Serious Moonlight(98)



“Call the cops, then,” Daniel said, defiant. “I’d expect nothing less from you, hiding in your big house, paying other people to take care of all your problems. Pretending to be someone else. Do you even write your own books, or do you hire someone to do that, too?”

A low-level panic prickled the back of my neck. I’d never seen Daniel act like this. He was inordinately aggressive, and Darke was teetering on fury, and I was on the outside of it all, overflowing with information that I could barely comprehend.

“Daniel,” I pleaded, but he ignored me.

“Should I call you Bill or Raymond?” Daniel said to the man. “Or maybe you have another name you prefer?”

The author’s neck and shoulders visibly stiffened. He waited until an extravagantly dressed couple passed, nodding politely when they greeted him. When they stepped into another box, he squinted at Daniel. “Do I know you?”

Daniel snorted. “Do you?”

“I’ve seen you before,” the author said, his brow a ledge that shadowed his eyes. “Where?”

“Take a good, hard look, motherfucker,” Daniel challenged. “Strain that memory. Strain it all the way back, twenty years ago, to the face of the girl you knocked up.”





“I just know that any time I undertake a case, I’m apt to run into some kind of a trap.”

—Nancy Drew, The Clue of the Broken Locket (1934)





30




* * *



Raymond Darke’s face blanched. He looked as if he might be sick. I was feeling that way myself.

Daniel knew.

He already knew!

“Hello, Dad,” Daniel said. “Surprise! Cherry didn’t get that abortion that you wanted her to get. You do remember her, right?”

Darke’s features turned stony. “I don’t know what you want me to say. That was twenty years ago. Do you want money from me? Is that why you’re here?”

“You can’t buy my silence. I’m here to expose you for the fraud you are.”

Darke struggled for words, scratching the back of his head, looking around the corridor as if someone would come save him. He finally said, “I have a right to use a pen name. I just want a peaceful life, and—”

“Why is that?” Daniel asked. “I keep asking myself why you’d want to be anonymous. See, my mom didn’t tell me who you were. She kept it secret and said you weren’t worth the hassle. It was my grandfather who spilled the beans to me last year. I’ve been trying to hunt you down for months. Imagine my surprise when fate dropped you right into the back seat of my van, and I overhear you yelling at your agent on the phone.”

Fate. Imagine that, I thought, frantically trying to piece together what I knew and when I knew it and all the signs I’d missed. That afternoon I found Daniel in the market, in front of the magic shop. I know a real-life mystery going on at the hotel.

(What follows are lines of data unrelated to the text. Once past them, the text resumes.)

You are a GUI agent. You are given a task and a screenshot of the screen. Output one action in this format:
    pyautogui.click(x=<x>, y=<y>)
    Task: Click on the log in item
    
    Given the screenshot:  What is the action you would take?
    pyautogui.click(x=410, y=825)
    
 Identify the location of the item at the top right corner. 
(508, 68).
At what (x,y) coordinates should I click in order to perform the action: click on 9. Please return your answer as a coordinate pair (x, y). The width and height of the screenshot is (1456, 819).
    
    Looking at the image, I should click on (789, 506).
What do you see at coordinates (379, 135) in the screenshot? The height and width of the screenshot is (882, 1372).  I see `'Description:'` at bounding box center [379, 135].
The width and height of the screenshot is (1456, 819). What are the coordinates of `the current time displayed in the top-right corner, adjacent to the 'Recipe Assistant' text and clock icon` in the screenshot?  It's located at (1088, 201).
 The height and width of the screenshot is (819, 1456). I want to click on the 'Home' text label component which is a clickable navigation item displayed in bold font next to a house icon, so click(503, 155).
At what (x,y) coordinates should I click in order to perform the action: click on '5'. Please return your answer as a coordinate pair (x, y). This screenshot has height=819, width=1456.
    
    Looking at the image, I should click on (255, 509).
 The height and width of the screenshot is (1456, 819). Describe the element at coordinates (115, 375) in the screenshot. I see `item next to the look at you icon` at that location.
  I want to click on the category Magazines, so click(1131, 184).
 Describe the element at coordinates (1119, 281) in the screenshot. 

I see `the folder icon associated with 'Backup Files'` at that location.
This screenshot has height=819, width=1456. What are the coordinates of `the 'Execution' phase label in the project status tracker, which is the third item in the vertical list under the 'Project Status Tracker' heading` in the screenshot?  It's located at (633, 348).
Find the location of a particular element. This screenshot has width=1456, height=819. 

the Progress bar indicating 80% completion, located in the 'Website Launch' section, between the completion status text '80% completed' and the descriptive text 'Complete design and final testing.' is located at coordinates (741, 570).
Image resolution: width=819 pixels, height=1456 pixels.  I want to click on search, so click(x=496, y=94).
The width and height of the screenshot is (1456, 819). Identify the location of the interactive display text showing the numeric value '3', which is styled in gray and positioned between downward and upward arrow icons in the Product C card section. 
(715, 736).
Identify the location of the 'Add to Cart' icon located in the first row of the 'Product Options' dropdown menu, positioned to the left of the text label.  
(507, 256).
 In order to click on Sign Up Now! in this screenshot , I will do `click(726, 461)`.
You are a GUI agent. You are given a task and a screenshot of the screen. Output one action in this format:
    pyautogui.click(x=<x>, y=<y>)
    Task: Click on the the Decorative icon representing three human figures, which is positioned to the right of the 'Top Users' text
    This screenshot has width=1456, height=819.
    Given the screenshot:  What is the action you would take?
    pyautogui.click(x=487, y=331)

“Fuck,” Darke mumbled, scrubbing his hand over his mouth, as if he could somehow rub away the conversation. “That’s where I know you from. The Cascadia.”

“Bingo, Dad.”

“Don’t call me that.”

“Sucks that you didn’t put a hat on your jimmy, but here we are. And yeah, you know me from the Cascadia. See, we followed you and your wife to room 514. We know you were meeting Ivanov there. We have evidence you left behind—your list from a Ukrainian company that doesn’t exist? I’m sure a newspaper would love a juicy scoop about an illegal international sex ring.”

“Sex ring?” Darke bellowed.

“Whatever nefarious thing you’re up to with your ‘facilitator,’ Ivanov,” Daniel said, throwing up air quotes.

“He’s helping my wife and me adopt a child!”

The din in the theater below floated up through the private box as Daniel stared at Darke in disbelief.

“Adoption from the Ukraine,” I said in a daze, thinking back to the list of the names we found. Males and females. Dates. Birth dates.

Darke glanced at me. “My wife can’t have children, and I got snipped years ago, after . . .” His eyes flicked to Daniel. “Adoption takes time. We’ve been on a list in the United State, since last summer. They told us it could take five years for a healthy newborn. My wife and I aren’t young. We don’t have that long.”

“Fran Malkovich. Your wife is Ukrainian,” I said, suddenly placing her accent.

He nodded once. “She found Ivanov. He makes things happen quickly. There are too many laws about adopting newborns—it’s complicated. And expensive.”

Everything suddenly became clearer. “You’ve been giving Ivanov adoption payments every week. In room 514.”

“It’s none of your business,” he snapped. “That’s between me and my wife. It’s personal, and you had no right to spy on me. I’ll have you both fired.”

“Oh, will you?” Daniel said. “Because what you’re doing still sounds pretty fucking illegal. And there’s the fact that we know who you are, Bill Waddle.”

“What do you want from me? An apology? It was twenty years ago, and we only saw each other for a few weeks. I can’t even remember her last name, for the love of God. But I was up front with her about our relationship. We weren’t exclusive. I dated a lot of women. She knew I wasn’t ready to start a family.”